The scale of the challenges confronting South Africa is vast. If the country is to have any hope in turning this around, it will need to recast itself as a country that can support growth and sustain prosperity. Above all, it will have to become an attractive place for businesspeople and entrepreneurs to sink their money. This issue has hung over South Africa for decades.

Yet the past year has provided meagre grounds for optimism. Missing from the president's reflections was any mention of what has been the dominant story in 2018 – the push, supported by the ruling party and the president himself, to introduce a policy of land expropriation without compensation (EWC). It consumed a great deal of political capital. Indeed, the year closed with Parliament having approved (following a deeply compromised consultation process) an undefined amendment to the Constitution to enhance the State's right to do so, and with the publication of a new expropriation bill to write these powers into law.

This stands in contradiction to government plans to encourage investment. Yes, there may be "interest" on the part of investors – and no small amount of goodwill, as we at the Institute of Race Relations (IRR) can attest – but few things will dissuade them from doing so as forcefully as a threat to their property rights.

There is already ample evidence that EWC is gnawing at South Africa's prospects. President Ramaphosa's investment envoys have noted that it is making their work difficult, and the World Bank has cautioned that EWC is having a negative effect on investment. This matches the IRR's experience from our own interactions with business, both foreign and domestic.

Further warnings of what of EWC stands to do has been offered by Roelof Botha of the Gordon Institute of Business Science and Ilse Botha of the University of Johannesburg. Their work indicates that the prospect of such a policy turn has led to a decline in investment. With EWC as a policy – in light of experience elsewhere – the country can expect a debilitating recession, with billions of rand forfeited. Over a two and a half year period, job losses could reach 2.28 million.

The authors comment: "This study confirms imminent socio-economic disaster for SA in the event of expropriation without compensation being pursued. It is clear from international evidence that a strategy aimed at land reform should be based on market principles and pragmatism, with a detailed and comprehensive land audit as starting point."

This comment encapsulates the kernel of the issue. EWC has nothing of value to offer – it is certainly not the dramatic game-changing intervention that some of its proponents have claimed. (Who can forget the president's enthusiastic claims that it would turn South Africa into a "Garden of Eden"?)

Land reform certainly has some benefits to bestow on South Africa, and it is common cause that the land reform programme has foundered. But compensation requirements have never been shown to have been a factor in this. Rather – as the High Level Panel on the Assessment of Key Legislation and the Acceleration of Fundamental Change under former president Kgalema Motlanthe found – this had to do with a lack of political commitment, incapacitated bureaucracies, corruption, elite capture and so on. EWC would do nothing to address this. It would in truth only compound these deficiencies by extending the powers of the very institutions that have thus far failed in their duties.

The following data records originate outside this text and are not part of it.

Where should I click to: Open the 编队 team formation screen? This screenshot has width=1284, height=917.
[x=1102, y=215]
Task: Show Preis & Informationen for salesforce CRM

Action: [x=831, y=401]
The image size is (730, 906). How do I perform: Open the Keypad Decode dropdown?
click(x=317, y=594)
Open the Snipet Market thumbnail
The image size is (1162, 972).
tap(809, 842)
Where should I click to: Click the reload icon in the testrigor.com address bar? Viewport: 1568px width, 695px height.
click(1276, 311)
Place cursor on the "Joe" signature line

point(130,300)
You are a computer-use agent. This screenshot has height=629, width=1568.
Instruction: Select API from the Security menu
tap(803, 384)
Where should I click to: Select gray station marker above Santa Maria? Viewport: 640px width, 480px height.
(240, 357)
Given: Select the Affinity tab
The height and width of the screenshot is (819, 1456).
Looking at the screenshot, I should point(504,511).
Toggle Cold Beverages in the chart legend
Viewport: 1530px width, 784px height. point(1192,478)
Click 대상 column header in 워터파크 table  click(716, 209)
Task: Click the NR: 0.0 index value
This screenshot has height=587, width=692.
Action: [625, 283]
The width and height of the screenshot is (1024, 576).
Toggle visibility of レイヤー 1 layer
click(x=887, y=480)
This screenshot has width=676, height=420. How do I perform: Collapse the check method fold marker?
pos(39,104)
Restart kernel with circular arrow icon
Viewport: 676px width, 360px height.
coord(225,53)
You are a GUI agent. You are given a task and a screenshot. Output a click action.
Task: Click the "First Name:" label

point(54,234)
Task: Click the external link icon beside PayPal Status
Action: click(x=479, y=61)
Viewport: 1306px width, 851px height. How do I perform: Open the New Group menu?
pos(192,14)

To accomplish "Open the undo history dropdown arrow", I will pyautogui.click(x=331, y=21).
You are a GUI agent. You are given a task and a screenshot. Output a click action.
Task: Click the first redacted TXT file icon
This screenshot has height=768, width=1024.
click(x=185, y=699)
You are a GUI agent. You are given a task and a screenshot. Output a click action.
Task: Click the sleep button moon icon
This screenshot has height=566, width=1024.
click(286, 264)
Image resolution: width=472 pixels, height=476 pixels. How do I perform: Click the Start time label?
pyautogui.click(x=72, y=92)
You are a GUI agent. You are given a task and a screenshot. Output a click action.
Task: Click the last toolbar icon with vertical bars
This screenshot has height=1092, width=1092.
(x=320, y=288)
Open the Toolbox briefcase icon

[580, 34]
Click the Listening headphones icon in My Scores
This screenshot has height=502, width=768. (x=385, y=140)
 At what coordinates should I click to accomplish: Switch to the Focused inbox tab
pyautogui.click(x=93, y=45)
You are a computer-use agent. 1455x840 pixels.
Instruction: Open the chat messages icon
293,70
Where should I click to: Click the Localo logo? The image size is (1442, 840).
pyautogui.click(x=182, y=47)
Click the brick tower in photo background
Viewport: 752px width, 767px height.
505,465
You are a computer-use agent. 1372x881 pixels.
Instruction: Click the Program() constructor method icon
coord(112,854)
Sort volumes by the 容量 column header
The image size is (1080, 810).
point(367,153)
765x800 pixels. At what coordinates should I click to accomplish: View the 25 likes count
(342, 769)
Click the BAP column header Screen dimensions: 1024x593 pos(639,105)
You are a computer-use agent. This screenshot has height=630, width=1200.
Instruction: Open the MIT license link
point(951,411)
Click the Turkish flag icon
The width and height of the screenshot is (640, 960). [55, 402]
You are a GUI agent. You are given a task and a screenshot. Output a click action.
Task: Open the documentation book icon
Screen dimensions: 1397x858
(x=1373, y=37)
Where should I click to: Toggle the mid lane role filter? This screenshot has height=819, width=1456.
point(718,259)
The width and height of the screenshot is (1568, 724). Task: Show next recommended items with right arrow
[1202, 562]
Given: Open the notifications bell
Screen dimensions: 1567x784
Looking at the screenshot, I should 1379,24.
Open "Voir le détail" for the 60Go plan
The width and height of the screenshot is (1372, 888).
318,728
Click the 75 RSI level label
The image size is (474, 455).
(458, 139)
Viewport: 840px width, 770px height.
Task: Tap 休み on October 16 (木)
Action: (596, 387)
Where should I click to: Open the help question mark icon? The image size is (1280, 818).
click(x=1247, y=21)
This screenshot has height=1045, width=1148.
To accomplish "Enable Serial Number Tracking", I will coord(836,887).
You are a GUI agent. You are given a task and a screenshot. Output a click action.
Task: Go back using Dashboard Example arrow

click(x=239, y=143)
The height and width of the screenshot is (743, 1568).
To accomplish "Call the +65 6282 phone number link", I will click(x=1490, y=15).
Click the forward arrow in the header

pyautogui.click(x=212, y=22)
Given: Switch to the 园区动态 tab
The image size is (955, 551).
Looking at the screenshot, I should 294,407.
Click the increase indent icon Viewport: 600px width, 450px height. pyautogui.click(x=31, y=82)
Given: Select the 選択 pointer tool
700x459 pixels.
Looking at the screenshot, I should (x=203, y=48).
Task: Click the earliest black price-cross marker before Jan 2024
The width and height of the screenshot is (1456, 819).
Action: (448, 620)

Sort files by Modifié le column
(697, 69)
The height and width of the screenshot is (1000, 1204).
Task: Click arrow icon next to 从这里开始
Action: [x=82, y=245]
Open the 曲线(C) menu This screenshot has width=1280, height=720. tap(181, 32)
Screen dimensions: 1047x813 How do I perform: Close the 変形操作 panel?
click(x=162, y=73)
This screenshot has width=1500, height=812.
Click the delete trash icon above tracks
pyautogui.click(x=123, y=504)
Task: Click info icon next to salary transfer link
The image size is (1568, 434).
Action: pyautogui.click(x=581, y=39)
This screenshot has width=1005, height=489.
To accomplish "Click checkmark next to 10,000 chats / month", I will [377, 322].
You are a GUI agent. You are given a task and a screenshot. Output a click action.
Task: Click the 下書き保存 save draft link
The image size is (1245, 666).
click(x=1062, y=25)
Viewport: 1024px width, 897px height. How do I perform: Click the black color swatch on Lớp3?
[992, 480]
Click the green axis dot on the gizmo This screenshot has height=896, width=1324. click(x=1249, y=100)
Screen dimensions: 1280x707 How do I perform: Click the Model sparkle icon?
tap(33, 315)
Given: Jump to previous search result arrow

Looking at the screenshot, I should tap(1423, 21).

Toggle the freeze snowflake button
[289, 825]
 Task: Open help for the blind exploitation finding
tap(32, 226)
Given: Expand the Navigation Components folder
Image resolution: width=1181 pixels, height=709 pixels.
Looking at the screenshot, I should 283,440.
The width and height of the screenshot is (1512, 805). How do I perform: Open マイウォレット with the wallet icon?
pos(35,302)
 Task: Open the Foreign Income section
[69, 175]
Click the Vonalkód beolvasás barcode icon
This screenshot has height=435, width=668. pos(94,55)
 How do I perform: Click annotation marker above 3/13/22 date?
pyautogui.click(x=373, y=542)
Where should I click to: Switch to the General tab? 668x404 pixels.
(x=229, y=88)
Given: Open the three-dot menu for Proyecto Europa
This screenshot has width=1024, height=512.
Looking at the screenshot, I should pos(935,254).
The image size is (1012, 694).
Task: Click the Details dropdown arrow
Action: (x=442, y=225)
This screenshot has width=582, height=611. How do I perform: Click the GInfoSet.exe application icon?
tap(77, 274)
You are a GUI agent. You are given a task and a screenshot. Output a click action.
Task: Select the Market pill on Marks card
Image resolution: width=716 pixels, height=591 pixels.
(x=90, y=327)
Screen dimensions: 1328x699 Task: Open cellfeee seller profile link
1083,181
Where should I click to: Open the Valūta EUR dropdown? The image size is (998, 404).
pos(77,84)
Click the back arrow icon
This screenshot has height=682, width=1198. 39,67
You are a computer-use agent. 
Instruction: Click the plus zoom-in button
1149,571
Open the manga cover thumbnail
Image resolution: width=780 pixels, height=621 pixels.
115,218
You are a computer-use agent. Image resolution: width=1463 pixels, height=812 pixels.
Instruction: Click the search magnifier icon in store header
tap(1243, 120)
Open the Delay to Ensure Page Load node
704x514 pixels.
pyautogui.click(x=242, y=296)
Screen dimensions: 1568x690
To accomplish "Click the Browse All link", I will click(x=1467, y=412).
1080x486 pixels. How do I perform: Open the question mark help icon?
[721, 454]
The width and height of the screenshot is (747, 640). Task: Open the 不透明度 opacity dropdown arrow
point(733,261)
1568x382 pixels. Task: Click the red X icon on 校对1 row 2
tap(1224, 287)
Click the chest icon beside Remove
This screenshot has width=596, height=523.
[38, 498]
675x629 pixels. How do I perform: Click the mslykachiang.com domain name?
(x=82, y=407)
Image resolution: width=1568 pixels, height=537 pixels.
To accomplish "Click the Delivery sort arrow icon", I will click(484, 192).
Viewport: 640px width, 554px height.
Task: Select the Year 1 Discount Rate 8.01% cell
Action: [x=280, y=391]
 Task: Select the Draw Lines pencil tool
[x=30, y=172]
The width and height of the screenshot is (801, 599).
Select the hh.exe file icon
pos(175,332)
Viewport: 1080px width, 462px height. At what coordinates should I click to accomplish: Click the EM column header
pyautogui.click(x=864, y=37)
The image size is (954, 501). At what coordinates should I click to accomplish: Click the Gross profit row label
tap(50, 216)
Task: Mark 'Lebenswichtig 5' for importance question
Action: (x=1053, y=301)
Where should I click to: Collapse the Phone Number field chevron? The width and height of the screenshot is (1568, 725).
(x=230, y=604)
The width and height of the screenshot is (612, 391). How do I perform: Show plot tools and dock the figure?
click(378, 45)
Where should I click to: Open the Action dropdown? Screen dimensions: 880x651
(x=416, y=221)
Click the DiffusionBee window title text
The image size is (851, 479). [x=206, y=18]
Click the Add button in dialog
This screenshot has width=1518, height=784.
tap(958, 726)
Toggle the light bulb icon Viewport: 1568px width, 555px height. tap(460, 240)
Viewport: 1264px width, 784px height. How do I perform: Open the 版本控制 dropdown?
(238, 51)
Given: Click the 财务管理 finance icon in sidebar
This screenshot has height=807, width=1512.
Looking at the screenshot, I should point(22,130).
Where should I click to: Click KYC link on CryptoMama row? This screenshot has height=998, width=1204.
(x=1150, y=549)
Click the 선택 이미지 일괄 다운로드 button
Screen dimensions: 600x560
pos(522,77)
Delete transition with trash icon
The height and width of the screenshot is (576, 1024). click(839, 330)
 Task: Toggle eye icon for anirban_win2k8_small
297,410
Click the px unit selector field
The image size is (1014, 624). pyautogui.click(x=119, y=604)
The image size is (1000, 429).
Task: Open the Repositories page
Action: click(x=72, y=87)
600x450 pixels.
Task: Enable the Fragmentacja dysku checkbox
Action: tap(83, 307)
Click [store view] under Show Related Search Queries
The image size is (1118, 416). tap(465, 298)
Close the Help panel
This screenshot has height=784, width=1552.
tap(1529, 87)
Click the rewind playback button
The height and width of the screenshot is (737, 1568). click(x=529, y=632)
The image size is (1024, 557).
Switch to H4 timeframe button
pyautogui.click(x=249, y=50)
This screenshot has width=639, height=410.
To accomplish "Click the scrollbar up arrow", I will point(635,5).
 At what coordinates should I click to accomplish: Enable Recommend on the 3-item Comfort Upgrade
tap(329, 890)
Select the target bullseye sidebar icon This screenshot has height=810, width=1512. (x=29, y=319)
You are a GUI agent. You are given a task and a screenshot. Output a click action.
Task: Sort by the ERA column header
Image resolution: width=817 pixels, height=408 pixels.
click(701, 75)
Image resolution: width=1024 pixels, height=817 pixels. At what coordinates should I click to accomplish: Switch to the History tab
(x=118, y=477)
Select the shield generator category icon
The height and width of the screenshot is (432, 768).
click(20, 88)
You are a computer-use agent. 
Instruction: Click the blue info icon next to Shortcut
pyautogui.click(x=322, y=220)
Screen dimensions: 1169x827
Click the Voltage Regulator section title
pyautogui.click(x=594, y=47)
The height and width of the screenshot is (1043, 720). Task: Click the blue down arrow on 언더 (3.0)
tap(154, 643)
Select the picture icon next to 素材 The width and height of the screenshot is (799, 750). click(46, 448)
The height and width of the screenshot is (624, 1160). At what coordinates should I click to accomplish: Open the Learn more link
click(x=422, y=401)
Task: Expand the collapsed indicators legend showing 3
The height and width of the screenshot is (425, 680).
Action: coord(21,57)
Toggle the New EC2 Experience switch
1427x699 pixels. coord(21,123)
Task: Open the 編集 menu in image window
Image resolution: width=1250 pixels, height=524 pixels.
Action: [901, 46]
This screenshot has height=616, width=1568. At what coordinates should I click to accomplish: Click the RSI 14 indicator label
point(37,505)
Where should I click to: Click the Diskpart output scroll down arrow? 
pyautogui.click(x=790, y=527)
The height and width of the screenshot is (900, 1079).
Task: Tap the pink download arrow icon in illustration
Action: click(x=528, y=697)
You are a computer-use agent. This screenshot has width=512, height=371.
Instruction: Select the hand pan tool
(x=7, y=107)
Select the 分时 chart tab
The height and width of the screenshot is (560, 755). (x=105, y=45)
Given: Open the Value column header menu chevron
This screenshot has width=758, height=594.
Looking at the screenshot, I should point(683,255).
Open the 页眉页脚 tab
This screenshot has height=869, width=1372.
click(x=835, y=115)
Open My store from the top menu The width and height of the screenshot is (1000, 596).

All of which raises disturbing questions about the path that the first light of 2019 is revealing. And it points to some very hard choices – whether to continue on this self-defeating trajectory, or to abandon it, along with the fondly held ideological assumptions that drove it and the populism that attended it. 

For now, the new year has dawned. Whether prudence and reality will follow, only the months ahead will reveal. 

- Terence Corrigan is a project manager at the Institute of Race Relations.